モバイルフロンターレ

OB'sコラム

球蹴り〜玉置晴一〜

2008 / file02

経験 〜 成長

玉置晴一
Tamaoki,Seiichi

愛媛・今治工高を卒業後、川崎フロンターレに加入。 精度の高いパスを繰り出すレフティーも、故障に泣き、わずか3年で惜しまれつつ現役引退。 2005年にスクール担当コーチとして待望のフロンターレ復帰。 現在、U-12コーチとして、持ち前の明るさを武器に子供たちを引っ張り、未来のフロンターレ戦士の育成に邁進する。 1982年4月26日生まれ、愛媛県今治市出身。

今回は、2ヶ月前の春休み中に行われたU-10の「熊本遠征」・U-12の「ダノンネーションズカップ」この2つの大きな大会を通じて、僕自身が感じたこと、またその後子供たちに見えた変化について書きたいと思います。

それは、改めてというか…やはり子供たちは様々な経験を通して成長していくものなのだなと感じたことです。
まず、僕が担当しているU-10では熊本県で行われる、九州各地から26チームが集まる大きな大会に参加してきました。相手は全チーム5年生、3・4年生で参加した子供たちにとっては希少な経験です。また、親元を離れての団体行動もその一つと言えます。

そんな大会中に様々な出来事がたくさん起きました。初日の夜にある一人の子が部屋でふざけていて肘に怪我を負ってしまったことに始まり、「自分でできることは自分でやろう」の趣旨で、チームの荷物を子供たちで管理するようにしているのですが、ユニフォームなどを宿泊先のホテルに忘れてきたり、普段(家庭で)から努力はしていると思うのですが食事が思うように食べられなかったりと…子供たちにとって、普段気にすることの無いことまで“考えて行動する”ことはとても辛い経験だったと思います。

さらに、大会の最終日はもの凄い雨と風で気温が低く、僕たちスタッフもあまり経験したことの無い寒さの中での試合でした。すると子供たちは、次第に試合に対するモチベーションが下がり、「最後の試合は出たい選手が出ろ」とあえて厳しい言葉をかけたのですが、“じゃんけん”で決め勝った子は複雑な表情を浮かべていました。(笑)しかし、そんな状況の中最後まで真剣に戦った子供たちは本当によく頑張ったと思います。

この大会を通して子供たちは色々な失敗をしました。真意が伝わったかどうかはわかりませんが、僕も怒ったりもしました。しかし、子供ですから“出来ないことがあって当たり前”というのは常に思っていますし、同じ失敗を繰り返し時には怒られることもありますが、このような失敗という経験から何かを学んで次へ生かしてもらえればそれで良いと思っています。
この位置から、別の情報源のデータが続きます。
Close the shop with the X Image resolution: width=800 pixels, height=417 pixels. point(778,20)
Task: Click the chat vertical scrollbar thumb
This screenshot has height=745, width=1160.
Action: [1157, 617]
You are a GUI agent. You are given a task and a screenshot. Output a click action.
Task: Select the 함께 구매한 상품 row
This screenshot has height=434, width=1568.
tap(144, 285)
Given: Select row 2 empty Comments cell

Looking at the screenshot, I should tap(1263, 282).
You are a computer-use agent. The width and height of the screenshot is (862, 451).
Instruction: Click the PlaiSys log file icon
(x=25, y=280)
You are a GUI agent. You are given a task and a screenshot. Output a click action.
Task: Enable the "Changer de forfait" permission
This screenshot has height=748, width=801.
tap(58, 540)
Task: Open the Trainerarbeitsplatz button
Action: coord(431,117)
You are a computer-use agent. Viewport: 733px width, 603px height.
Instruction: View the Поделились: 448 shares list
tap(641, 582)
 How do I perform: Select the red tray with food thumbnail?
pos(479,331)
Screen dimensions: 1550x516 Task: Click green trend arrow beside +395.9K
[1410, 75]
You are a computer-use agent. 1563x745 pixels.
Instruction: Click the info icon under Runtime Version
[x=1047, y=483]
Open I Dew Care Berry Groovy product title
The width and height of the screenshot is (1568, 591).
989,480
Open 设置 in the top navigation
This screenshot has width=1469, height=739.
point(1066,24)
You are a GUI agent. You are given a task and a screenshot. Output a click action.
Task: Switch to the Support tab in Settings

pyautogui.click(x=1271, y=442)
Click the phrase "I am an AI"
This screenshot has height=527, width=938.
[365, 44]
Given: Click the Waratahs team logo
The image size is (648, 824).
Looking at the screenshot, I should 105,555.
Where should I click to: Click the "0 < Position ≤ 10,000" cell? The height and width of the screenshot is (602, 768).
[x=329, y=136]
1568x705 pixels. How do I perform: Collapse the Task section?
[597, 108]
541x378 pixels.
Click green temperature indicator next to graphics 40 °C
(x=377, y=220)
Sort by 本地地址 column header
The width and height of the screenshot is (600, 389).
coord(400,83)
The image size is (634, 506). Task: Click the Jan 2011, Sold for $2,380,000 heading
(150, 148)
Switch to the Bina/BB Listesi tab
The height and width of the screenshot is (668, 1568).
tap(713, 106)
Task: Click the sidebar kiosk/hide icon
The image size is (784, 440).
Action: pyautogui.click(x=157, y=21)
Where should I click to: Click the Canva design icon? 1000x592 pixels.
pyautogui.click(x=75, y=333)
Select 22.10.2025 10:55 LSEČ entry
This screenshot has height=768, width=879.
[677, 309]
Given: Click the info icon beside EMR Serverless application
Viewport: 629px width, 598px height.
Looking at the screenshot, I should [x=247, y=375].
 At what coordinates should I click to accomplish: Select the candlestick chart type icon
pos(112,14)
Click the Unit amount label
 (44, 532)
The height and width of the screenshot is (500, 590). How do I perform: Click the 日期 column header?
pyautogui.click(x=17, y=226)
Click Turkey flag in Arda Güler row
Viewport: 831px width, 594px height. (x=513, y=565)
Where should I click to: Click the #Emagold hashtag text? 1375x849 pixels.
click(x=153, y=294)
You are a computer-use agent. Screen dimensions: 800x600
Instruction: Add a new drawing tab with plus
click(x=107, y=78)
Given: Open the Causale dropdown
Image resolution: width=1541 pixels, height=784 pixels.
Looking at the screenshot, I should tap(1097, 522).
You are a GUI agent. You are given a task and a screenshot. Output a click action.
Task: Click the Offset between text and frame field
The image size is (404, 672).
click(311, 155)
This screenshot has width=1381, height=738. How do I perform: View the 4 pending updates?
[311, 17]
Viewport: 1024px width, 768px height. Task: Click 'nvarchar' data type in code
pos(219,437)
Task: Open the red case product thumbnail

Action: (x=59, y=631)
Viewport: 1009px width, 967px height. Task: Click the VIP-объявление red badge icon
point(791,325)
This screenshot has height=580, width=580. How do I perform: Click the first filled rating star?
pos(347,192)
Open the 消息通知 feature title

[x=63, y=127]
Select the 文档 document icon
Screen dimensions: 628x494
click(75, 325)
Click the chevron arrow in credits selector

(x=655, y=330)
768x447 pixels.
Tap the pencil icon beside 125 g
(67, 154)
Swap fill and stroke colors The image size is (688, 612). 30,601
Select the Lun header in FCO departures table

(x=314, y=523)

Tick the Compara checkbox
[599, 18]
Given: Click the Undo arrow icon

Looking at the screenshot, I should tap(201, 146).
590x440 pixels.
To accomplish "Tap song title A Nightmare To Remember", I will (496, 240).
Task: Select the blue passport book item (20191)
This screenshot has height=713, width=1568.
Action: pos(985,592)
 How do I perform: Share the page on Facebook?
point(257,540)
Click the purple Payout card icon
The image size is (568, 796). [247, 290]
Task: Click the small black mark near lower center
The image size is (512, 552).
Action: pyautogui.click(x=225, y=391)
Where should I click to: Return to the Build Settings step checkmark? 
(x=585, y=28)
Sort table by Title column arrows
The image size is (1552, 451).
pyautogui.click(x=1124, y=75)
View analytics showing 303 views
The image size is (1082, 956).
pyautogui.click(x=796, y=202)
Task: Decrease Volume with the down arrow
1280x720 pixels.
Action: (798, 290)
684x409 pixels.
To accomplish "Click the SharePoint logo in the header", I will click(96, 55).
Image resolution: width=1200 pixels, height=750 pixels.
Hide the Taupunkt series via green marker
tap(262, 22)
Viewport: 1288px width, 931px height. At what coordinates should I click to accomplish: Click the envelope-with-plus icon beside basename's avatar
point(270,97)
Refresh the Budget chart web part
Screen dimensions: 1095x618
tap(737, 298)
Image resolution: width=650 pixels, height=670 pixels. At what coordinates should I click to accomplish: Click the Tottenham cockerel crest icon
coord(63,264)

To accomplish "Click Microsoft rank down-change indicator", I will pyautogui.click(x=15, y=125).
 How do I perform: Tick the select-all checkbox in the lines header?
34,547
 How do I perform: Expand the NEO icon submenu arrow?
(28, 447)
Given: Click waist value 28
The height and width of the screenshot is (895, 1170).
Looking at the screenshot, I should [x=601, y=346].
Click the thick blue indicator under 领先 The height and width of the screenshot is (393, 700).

次にU-12が参加した「ダノンネーションズカップ」ですが、Jリーグの下部組織20チーム・東京都ブロック選抜16チームの計36チームが集まり、なんと!優勝チームはFIFA公認のフランス世界大会へ日本代表として参加できるという、小学生年代で唯一「世界」が経験できる大きな大会です。そして川崎フロンターレU-12は、見事!"優勝"を果たしました!

実は前記した熊本遠征へ行っていたときに行われていまして、この大会を観ることはできませんでした。遠征から帰って来て保護者の方から頂いたVTRを観ました。正直、ゲーム内容や技術的にもまだまだ足りないところはたくさんあるなと思いました。しかしそれで当然ですし、この年代で完成されるわけでもありません。ただ、決勝でPK戦の末、優勝が決まった瞬間に流していた子供たちの涙を観ると、VTRとはいえ僕自身感極まるものもありましたし、子供たちは本当に良く頑張ったと思います。また、U-12"一期生"の彼らが成し遂げたこの成果は本当に素晴らしいことだと心から思います。

これから子供たちは「世界」に触れることになり、この年代で国際大会を経験できることは、彼らにとってかけがえのない財産となるでしょう。是非、子供たちにはこの国際大会でたくさんの経験を得て欲しいなと思います。

その後、U-10・U-12の子供たちは共に、またひとまわり大きく・強く成長したなと思います。一人一人が意識高く練習に取り組んでいますし、これも様々な経験を得てのことでしょう。これからも、喜び・悲しみ・苦しみ・楽しみ・時には失敗をして怒られることもありますが、様々な経験を通して日々成長していって欲しいなと思います。